En outre, le rapport précise que la vitesse n’est pas la cause de l’accident et qualifie le démarrage du conducteur de « prudent ».
Le conducteur a été poursuivi pour homicide involontaire par imprudence, inattention, négligence, ou manquement à une obligation de sécurité imposée par la loi ou les règlements, en l’espèce avoir traversé une voie à caractère prioritaire sans s’assurer qu’elle pouvait le faire sans danger.
Le Tribunal Correctionnel, confirmé en appel, a renvoyé le conducteur des fins de la poursuite mais l’a condamné, solidairement avec sa compagnie d’assurance, à réparer les préjudices résultant de l’accident.
Le conducteur et son assureur ont formé une réclamation indemnitaire préalable auprès du maire de la Commune et auprès du Département, pour défaut d’entretien normal, au titre du massif de fleurs, cause alléguée du dommage.
Par Jugement n°0905786 du 29 août 2013, le Tribunal Administratif de RENNES avait condamné la Commune exclusivement à verser à l’assureur du conducteur une partie des sommes demandées, le préjudice étant pour l’essentiel considéré comme non justifié au regard des règles spécifiques du droit administratif (l’assureur s’étant contenté pour l’essentiel de demander le paiement des condamnations mises à sa charge par le juge pénal alors que le Juge administratif évalue le préjudice à l’aune de ses propres critères).
L’assureur a fait appel de la décision et la Commune a formé un appel incident.
C’est dans cet état que la Cour Administrative d’Appel de NANTES a été saisie et s’est prononcée dans un arrêt du 19 février 2015 (n°13NT02983):
I- Sur la responsabilité communale :
Le litige posait la question de la responsabilité communale pour défaut d’entretien d’un massif de fleurs situé sur une voie départementale, mais figurant au plan de fleurissement de la Commune.
La Cour retient que, s’il est constant que la Commune procédait périodiquement à l’entretien de ce massif, ces plantations étaient implantées sur l’accotement de la voirie départementale, dont l’entretien incombait à cette seule collectivité en vertu de l’article L. 131-3 du code de la voirie routière et de l’article L. 3221-4 du code général des collectivités territoriales.

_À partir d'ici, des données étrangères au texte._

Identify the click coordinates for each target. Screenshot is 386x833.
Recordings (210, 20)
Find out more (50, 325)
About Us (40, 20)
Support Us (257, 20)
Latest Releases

Elle annule en conséquence le Jugement rendu par le Tribunal Administratif de RENNES qui avait estimé que la responsabilité de la commune était engagée à raison de la survenance de l’accident.
II- Sur la responsabilité du Département :
Eu égard à l’effet dévolutif de l’appel, la Cour devait se prononcer sur la responsabilité du Département pour défaut d’entretien normal de son domaine public routier.
La Cour Administrative d’Appel retient que, s’il appartenait au Département de veiller à l’entretien normal de son domaine routier, et en particulier de l’accotement sur lequel était implanté le massif de plantes litigieux, le massif, même s’il exigeait des conducteurs une vigilance accrue, ne pouvait pas, eu égard à sa taille, être regardé comme caractérisant un défaut d’entretien normal de l’ouvrage public constitué de la route départementale et de ses accotements, alors au surplus que la vitesse était sur cette voie réduite à 70 km/h.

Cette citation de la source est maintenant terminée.